Dataset excerpt:

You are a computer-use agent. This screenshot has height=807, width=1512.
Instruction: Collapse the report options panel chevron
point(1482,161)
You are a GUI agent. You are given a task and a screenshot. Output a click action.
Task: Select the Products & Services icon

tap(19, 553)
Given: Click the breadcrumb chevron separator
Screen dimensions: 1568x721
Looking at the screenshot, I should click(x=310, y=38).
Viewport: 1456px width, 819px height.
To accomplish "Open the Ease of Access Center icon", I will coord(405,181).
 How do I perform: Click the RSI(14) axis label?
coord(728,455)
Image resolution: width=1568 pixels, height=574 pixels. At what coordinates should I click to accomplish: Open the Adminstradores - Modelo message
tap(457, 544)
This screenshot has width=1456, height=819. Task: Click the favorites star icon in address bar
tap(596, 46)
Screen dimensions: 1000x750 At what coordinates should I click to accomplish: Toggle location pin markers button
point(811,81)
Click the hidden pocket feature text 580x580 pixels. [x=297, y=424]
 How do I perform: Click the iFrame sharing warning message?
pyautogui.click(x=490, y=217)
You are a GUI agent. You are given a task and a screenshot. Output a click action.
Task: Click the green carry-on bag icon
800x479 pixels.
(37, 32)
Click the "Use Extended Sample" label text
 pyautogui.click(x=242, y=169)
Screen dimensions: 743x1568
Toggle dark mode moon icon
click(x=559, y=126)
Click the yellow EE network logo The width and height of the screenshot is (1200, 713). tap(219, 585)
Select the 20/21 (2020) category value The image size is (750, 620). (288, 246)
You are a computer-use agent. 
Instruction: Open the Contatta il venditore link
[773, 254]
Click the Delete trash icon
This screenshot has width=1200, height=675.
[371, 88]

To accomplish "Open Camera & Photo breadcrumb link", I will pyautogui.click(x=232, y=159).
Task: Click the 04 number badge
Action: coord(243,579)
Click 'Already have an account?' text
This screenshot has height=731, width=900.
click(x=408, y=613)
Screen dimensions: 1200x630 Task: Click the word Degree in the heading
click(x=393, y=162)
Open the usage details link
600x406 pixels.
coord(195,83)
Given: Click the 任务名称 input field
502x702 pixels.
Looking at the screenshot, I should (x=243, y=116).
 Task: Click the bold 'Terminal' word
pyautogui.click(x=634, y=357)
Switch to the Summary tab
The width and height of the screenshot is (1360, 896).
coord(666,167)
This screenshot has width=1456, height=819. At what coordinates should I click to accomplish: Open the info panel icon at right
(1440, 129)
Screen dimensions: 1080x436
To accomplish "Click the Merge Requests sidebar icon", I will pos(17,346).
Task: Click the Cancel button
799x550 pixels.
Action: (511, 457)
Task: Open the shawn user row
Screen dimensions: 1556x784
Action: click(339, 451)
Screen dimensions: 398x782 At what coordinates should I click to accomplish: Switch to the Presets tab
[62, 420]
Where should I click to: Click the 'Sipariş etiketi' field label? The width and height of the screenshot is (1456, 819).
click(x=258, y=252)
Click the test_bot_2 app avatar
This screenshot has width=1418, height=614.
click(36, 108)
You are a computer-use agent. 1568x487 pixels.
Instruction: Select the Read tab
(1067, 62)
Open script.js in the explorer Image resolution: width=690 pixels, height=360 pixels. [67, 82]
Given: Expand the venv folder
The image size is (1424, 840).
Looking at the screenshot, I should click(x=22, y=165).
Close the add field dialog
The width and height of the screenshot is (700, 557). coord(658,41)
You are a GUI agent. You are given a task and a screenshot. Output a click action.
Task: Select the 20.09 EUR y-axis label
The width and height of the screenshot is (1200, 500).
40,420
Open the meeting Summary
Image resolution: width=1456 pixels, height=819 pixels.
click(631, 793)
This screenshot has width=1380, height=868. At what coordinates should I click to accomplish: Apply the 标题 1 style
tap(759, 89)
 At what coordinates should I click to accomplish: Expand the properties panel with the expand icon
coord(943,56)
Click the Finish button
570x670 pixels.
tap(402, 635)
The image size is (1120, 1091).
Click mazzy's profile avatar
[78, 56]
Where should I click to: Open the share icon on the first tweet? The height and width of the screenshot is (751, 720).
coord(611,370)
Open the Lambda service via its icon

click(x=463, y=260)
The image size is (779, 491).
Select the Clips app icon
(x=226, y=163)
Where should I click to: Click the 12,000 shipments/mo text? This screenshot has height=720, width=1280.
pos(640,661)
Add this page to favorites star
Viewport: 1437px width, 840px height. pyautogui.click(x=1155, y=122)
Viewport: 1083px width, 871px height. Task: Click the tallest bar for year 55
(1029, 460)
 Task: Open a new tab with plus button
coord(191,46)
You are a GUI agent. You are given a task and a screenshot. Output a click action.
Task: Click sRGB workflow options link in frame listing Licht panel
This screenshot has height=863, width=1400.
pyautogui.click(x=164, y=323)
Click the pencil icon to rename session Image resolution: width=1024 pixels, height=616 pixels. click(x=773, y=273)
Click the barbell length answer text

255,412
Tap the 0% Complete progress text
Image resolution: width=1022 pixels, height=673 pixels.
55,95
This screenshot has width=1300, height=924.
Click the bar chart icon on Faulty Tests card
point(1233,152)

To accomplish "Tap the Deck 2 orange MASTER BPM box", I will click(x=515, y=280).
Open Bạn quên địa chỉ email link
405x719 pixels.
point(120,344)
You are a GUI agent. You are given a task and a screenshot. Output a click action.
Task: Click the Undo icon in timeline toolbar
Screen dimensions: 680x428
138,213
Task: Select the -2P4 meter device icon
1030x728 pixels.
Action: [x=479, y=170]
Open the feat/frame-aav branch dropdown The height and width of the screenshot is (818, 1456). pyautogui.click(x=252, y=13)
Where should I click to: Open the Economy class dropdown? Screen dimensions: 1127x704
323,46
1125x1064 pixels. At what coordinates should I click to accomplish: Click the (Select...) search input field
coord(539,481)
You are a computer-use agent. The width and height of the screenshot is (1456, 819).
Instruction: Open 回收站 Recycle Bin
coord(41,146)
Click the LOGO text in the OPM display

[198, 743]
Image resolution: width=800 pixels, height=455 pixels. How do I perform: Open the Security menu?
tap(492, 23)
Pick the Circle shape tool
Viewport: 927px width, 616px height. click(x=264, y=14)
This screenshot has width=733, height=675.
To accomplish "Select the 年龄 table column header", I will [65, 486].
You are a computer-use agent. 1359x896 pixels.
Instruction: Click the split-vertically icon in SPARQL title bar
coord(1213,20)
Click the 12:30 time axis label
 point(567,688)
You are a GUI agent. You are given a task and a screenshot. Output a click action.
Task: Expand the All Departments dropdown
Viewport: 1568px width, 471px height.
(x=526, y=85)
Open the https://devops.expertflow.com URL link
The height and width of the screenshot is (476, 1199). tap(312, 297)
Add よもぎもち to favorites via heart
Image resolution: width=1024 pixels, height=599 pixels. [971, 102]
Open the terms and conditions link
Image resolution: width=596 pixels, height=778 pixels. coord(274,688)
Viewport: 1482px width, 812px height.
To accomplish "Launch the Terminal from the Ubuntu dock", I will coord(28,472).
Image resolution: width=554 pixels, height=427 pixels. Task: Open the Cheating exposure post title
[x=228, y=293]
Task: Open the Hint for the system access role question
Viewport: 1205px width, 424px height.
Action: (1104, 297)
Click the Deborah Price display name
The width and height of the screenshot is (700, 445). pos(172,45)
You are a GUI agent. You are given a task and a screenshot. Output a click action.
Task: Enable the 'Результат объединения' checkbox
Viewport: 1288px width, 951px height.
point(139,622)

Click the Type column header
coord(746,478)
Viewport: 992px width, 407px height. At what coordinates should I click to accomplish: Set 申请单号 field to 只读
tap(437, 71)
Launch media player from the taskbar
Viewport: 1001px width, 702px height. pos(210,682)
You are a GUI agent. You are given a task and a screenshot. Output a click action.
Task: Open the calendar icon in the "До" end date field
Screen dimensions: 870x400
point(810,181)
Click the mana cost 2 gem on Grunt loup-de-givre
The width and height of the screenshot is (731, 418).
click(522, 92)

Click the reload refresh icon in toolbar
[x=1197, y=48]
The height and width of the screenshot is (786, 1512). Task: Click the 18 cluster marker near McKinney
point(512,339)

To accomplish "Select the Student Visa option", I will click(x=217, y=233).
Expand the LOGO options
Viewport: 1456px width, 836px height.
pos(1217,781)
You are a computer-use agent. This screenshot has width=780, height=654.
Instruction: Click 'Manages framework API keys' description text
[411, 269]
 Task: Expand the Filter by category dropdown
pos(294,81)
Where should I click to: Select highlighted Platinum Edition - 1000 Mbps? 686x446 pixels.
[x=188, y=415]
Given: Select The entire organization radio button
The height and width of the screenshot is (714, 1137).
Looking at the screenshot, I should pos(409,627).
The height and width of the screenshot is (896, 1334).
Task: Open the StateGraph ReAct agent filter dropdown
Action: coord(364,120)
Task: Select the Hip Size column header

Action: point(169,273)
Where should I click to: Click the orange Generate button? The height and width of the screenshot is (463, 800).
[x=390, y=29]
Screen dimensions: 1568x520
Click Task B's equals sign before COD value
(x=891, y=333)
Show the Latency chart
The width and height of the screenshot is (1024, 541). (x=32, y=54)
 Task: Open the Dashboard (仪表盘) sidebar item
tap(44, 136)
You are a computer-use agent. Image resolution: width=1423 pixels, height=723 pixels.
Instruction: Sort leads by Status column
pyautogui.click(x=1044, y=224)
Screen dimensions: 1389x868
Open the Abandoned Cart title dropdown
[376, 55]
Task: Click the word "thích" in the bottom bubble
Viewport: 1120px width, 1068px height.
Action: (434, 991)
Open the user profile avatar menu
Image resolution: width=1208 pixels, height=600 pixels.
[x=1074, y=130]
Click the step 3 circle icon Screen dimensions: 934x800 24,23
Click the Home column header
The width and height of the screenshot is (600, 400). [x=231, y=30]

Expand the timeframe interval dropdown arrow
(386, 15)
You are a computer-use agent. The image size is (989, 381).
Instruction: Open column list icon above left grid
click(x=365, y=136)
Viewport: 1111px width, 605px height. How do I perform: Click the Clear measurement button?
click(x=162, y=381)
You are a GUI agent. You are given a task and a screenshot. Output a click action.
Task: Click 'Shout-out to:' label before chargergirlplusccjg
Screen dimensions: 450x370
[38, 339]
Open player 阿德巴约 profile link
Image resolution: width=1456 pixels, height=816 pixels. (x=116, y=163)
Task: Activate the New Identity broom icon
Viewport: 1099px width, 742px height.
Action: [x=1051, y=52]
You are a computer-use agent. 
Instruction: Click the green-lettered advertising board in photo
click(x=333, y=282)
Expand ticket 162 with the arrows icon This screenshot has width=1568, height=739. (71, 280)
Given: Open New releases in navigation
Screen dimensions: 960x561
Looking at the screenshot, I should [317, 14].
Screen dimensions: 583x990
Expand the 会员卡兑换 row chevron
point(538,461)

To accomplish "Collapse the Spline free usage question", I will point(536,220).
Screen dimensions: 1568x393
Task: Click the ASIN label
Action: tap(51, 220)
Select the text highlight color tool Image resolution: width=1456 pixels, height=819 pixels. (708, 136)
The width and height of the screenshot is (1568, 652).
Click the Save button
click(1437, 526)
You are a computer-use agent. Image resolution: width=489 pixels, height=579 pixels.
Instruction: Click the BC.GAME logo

▶ **AIM OF THE EXERCISE**
Transcribe the lines of the listing from the one containing "You are a computer-use agent. The image" through the one containing "click(x=333, y=282)", inclusive, reproducing each line without changes.

▶ **WRITTEN RESPONSE**
You are a computer-use agent. The image size is (989, 381).
Instruction: Open column list icon above left grid
click(x=365, y=136)
Viewport: 1111px width, 605px height. How do I perform: Click the Clear measurement button?
click(x=162, y=381)
You are a GUI agent. You are given a task and a screenshot. Output a click action.
Task: Click 'Shout-out to:' label before chargergirlplusccjg
Screen dimensions: 450x370
[38, 339]
Open player 阿德巴约 profile link
Image resolution: width=1456 pixels, height=816 pixels. (x=116, y=163)
Task: Activate the New Identity broom icon
Viewport: 1099px width, 742px height.
Action: [x=1051, y=52]
You are a computer-use agent. 
Instruction: Click the green-lettered advertising board in photo
click(x=333, y=282)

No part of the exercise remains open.